= Marie Smith (activist) =

African-American activist

Marie Smith (1898–1991) was an activist in Portland, Oregon. She was one of the founders of the Oregon Association of Colored Women's Clubs, and was the first female president of the Portland Chapter of the National Association for the Advancement of Colored People.

== Biography ==
Smith was born in Paris, Texas, in 1898, and moved to Toppenish, Washington, in 1910 to live with her father. Her grandfathers were both slaves and her father was a railway depot janitor, baggageman, and mailman in Toppenish. She married Elwood Smith on July 5, 1917 in Spokane, Washington, and they moved to Portland a few weeks later. When Marie Smith and her husband moved from their southeast Woodstock home to a white neighborhood in northeast Portland, they faced housing discrimination from their neighbors who signed a petition requesting them to leave.

== Activism ==
Smith and her husband moved to Portland in 1917. Elwood Smith was a Pullman porter, earning $60 a month, which allowed Marie to be politically active. She was a member of the Model Cities Task Force, Urban League of Portland, and Interracial Fellowship, member of the Interracial Relations Committee organized by Portland City Leadership. She was one of the founders of the Oregon Association of Colored Women's Clubs and became the first female president of the Portland Chapter of the National Association for the Advancement of Colored People (serving from 1949–1950).
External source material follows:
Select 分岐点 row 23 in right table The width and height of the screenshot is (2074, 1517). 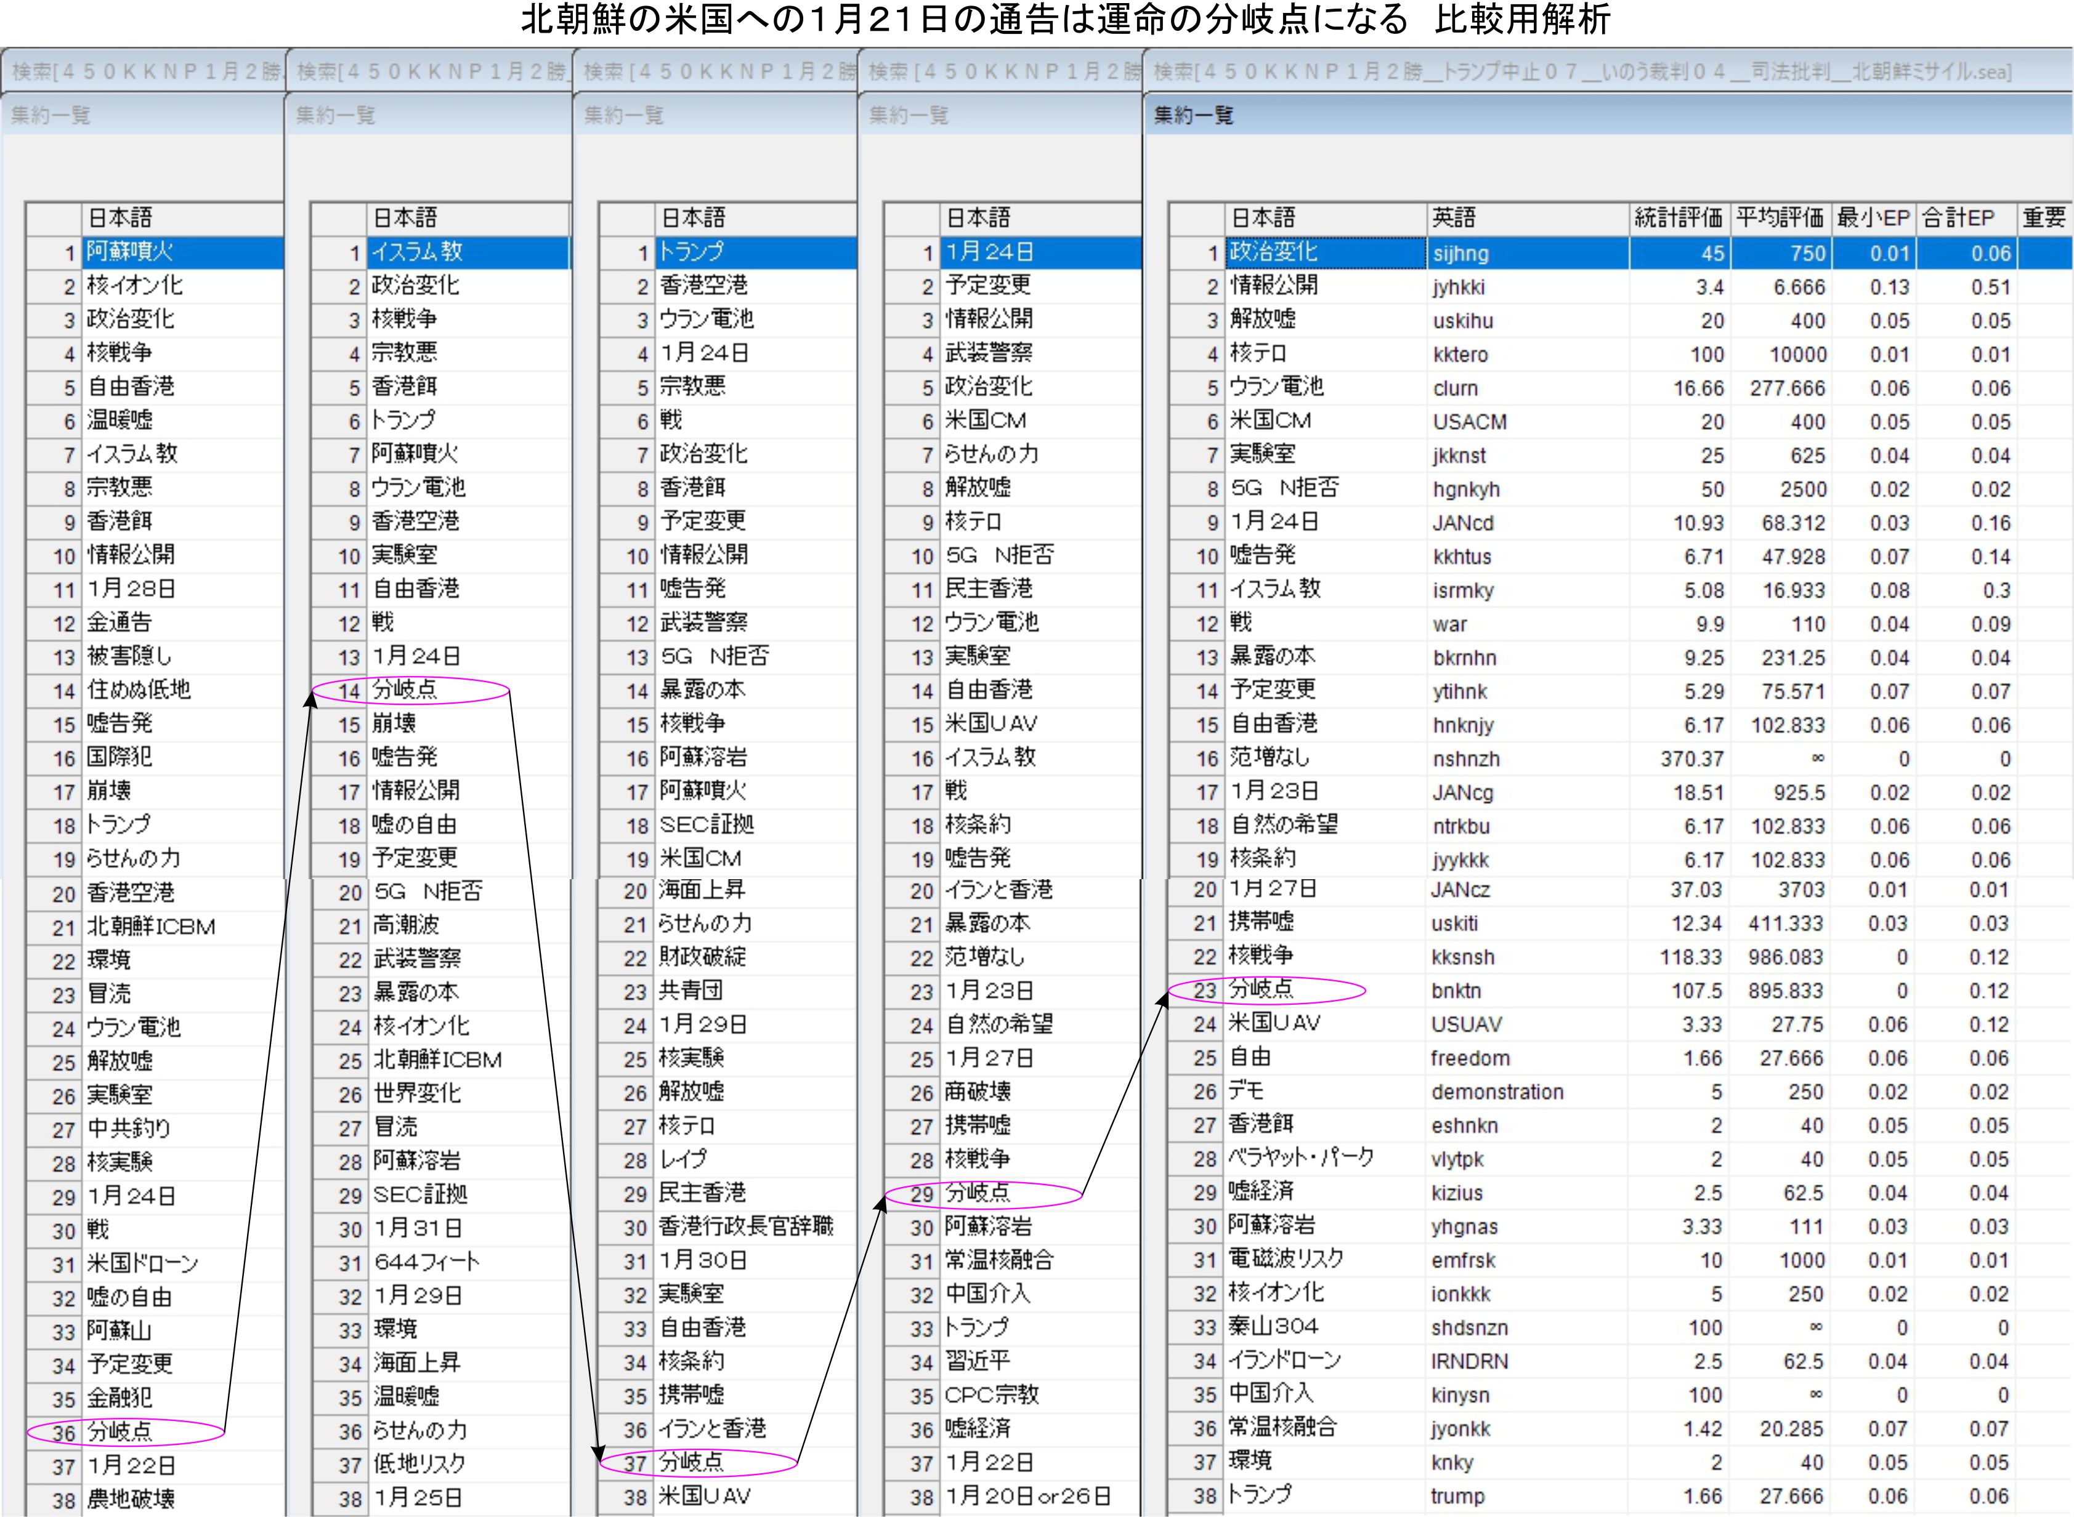tap(1261, 990)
Smith began work with the YWCA Portland branch soon after arriving in Portland and became the first African American woman to join the Board of Directors. She was also present at the signing of the Oregon Civil Rights Bill in 1953. She was the first woman to receive a Metropolitan Human Relations Commission Russell Peyton Award and was named Portland's First Negro Citizen of the Year in 1950. In 1976, Portland Mayor Neil Goldschmidt named a "Marie Smith Day." She was also president of the Portland Literary Research Club.

Smith died in Portland on June 18, 1991.